According to the corporate consolidated key statistics of 2005, consolidated sales were CHF 91.075 bn, and net profit was CHF 20.58 bn . The sales analysis by the product group is the following: 26% of sales are in beverages, 25,5% are of revenues are from milk and food products, 18% from ready-prepared dishes and ready-cooked dishes, almost 12% from chocolate, 11,5% from pet products, and 6,5% from pharmaceutical products. The figures talk for themselves.

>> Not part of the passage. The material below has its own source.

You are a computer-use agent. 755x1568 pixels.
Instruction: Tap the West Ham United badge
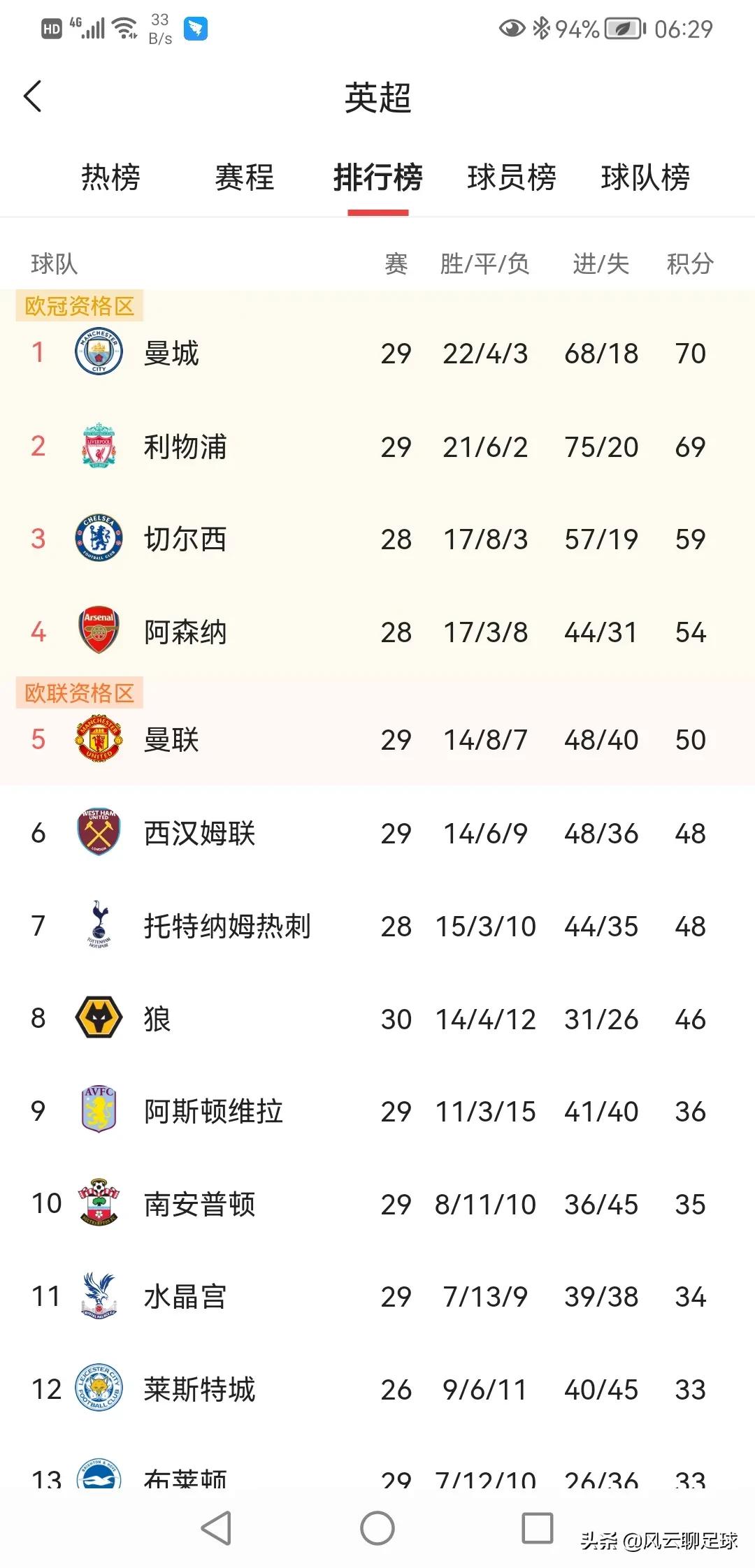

The brand extension into other business fields was successful for Nestle, allowing it to become one of the world’s biggest and highly recognized companies. The brands sometimes are accepted so well, that what initially was planned as brand extension becomes a single independent brand.The growth went further: the 2006 results so far are pleasantly impressive, for Nestle has become the world’s biggest ice cream maker after taking full ownership of US firm Dreyer’s Grand Ice Cream in January 2006. It and the earlier purchase (December 2005) of the Greek company Delta Ice Cream gave Nestle a 17.5% share of the world ice cream market.
It automatically leaves behind Nestle’s primary rival in this field – the Unilever Company .Nowadays, the Nestle Company is changing its initial image of the primary processor of raw materials (e.g., cocoa, coffee, and milk). The company’s management has adopted a strategy of moving into higher-margin food and drink products that guarantee customers’ satisfaction.
There is almost no doubt the company will continue successful growth and development of its products and brands.